TASK DETAILS:
In the entries below, find each line with the word "chevron" and pull it out.

(Data items)
****************

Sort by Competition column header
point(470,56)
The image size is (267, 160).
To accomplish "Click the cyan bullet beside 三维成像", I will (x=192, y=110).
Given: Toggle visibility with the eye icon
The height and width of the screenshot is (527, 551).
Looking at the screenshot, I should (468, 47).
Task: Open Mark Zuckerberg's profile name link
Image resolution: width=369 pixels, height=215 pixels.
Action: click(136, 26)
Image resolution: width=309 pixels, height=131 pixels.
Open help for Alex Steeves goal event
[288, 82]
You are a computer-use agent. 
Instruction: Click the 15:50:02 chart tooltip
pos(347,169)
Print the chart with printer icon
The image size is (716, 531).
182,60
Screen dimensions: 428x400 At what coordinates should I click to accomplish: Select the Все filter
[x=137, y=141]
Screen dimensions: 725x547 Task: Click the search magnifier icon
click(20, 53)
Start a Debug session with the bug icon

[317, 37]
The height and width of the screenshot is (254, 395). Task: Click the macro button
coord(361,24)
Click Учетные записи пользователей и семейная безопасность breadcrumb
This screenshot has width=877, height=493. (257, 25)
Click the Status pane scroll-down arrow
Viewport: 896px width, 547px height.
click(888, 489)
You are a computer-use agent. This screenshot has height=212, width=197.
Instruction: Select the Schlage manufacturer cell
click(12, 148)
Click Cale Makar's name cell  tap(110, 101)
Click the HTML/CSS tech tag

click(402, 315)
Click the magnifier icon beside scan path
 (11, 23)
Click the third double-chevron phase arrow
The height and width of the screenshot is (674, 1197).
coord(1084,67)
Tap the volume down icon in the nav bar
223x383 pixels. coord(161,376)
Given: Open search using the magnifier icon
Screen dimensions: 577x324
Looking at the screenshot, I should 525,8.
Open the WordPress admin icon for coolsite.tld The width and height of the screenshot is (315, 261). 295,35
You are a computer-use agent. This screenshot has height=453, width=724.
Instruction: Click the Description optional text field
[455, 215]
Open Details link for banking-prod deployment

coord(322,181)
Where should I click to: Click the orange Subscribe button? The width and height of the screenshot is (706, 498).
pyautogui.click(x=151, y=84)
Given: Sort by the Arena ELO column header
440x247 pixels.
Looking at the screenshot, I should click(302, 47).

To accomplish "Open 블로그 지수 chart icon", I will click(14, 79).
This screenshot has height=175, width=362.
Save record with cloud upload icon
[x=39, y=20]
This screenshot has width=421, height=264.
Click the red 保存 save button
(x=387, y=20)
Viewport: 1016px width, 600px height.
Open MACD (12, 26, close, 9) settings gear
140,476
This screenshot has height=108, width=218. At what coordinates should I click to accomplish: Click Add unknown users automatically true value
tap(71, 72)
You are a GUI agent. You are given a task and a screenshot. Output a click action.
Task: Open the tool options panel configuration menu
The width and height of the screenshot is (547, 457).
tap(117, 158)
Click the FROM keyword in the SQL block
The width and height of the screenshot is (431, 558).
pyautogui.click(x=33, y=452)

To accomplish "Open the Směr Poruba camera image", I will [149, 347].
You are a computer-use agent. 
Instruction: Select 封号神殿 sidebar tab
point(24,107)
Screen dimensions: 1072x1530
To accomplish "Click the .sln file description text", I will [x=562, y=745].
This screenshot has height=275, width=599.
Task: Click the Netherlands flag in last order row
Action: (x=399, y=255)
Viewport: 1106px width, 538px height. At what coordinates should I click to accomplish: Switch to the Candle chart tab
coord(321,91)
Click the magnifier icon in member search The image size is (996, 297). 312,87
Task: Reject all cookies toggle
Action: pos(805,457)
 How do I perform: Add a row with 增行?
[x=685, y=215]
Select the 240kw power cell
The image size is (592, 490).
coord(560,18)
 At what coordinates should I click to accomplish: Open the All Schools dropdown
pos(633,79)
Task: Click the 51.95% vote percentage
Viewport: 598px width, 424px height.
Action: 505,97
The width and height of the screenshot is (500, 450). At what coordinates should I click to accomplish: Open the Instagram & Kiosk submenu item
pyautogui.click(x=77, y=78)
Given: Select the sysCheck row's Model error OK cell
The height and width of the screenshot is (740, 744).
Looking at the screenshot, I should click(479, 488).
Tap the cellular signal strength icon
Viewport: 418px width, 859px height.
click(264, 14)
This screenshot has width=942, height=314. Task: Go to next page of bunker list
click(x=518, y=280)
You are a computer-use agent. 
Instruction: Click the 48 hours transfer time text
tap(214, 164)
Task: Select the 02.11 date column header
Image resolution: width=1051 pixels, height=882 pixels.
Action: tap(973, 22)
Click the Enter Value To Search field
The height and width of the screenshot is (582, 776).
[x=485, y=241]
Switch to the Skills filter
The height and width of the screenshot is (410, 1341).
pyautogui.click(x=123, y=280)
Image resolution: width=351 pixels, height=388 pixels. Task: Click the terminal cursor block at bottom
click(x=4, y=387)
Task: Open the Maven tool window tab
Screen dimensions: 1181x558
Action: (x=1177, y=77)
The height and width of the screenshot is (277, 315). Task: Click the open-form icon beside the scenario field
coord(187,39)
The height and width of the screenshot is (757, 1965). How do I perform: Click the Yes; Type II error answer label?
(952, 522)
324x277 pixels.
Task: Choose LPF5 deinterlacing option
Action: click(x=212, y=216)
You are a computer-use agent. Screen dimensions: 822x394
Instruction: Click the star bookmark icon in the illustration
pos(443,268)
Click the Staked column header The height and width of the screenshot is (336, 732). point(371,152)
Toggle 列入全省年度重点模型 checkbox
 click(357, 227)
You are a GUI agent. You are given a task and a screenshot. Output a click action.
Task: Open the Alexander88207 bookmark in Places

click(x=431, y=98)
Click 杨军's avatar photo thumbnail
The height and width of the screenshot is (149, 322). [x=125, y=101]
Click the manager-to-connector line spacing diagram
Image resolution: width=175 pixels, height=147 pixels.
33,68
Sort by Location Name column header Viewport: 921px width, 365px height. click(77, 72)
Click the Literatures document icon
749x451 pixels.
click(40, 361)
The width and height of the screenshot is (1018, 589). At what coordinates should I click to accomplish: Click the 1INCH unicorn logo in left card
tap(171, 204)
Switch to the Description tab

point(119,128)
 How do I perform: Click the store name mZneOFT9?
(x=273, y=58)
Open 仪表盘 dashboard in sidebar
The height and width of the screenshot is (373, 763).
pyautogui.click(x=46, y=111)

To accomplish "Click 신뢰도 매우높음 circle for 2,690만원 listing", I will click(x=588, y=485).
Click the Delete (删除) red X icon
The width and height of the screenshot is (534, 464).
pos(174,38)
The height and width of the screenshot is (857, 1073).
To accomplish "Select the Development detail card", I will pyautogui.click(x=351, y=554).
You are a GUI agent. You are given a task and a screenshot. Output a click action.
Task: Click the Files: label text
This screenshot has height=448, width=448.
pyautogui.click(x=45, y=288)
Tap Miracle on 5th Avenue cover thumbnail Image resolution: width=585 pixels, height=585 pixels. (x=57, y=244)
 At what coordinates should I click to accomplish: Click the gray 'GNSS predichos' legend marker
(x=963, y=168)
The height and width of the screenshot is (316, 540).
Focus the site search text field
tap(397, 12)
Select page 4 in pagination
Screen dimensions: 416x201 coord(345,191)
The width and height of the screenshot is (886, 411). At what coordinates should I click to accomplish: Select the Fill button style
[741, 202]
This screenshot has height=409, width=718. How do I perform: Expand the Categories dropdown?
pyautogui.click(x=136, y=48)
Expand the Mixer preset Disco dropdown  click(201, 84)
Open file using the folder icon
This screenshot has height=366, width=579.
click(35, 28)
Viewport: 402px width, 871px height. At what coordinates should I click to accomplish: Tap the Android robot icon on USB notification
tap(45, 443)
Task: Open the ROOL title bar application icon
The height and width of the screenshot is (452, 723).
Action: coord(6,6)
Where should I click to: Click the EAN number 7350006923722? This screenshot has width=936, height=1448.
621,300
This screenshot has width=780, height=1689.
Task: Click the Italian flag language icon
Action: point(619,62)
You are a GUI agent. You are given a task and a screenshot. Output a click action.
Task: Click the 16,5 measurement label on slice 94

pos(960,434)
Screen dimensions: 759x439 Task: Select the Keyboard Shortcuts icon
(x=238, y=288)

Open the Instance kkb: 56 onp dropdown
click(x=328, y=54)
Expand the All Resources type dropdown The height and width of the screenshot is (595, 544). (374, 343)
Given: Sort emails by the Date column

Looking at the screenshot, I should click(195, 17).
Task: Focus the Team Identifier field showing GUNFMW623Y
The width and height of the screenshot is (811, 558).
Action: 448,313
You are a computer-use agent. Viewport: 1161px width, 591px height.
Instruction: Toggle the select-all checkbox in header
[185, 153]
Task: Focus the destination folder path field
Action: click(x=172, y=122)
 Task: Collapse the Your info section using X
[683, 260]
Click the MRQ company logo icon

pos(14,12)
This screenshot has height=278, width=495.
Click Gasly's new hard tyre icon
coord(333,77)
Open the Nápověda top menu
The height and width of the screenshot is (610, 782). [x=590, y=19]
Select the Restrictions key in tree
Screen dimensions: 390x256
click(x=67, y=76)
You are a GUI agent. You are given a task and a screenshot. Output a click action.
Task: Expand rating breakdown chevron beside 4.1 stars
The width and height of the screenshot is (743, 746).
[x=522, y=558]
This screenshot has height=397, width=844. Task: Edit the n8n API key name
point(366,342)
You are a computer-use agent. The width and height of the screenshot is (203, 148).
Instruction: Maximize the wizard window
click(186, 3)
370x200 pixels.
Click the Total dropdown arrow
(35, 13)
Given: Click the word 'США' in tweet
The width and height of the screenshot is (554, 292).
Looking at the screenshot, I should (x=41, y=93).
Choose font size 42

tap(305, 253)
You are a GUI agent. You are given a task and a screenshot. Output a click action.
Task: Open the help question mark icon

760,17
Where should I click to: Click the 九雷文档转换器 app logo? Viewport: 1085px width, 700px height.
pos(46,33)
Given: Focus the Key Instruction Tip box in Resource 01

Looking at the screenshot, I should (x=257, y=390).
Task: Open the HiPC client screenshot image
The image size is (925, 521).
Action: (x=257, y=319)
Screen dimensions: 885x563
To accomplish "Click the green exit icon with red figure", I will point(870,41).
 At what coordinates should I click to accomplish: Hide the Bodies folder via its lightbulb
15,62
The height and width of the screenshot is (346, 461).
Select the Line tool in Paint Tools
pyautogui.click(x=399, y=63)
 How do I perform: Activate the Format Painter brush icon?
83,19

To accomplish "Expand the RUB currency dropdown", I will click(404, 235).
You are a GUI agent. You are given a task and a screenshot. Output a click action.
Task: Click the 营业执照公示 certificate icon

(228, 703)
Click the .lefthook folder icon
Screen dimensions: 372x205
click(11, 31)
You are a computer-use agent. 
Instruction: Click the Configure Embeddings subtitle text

****************

YOUR RESPONSE:
Click the third double-chevron phase arrow
Task: Expand rating breakdown chevron beside 4.1 stars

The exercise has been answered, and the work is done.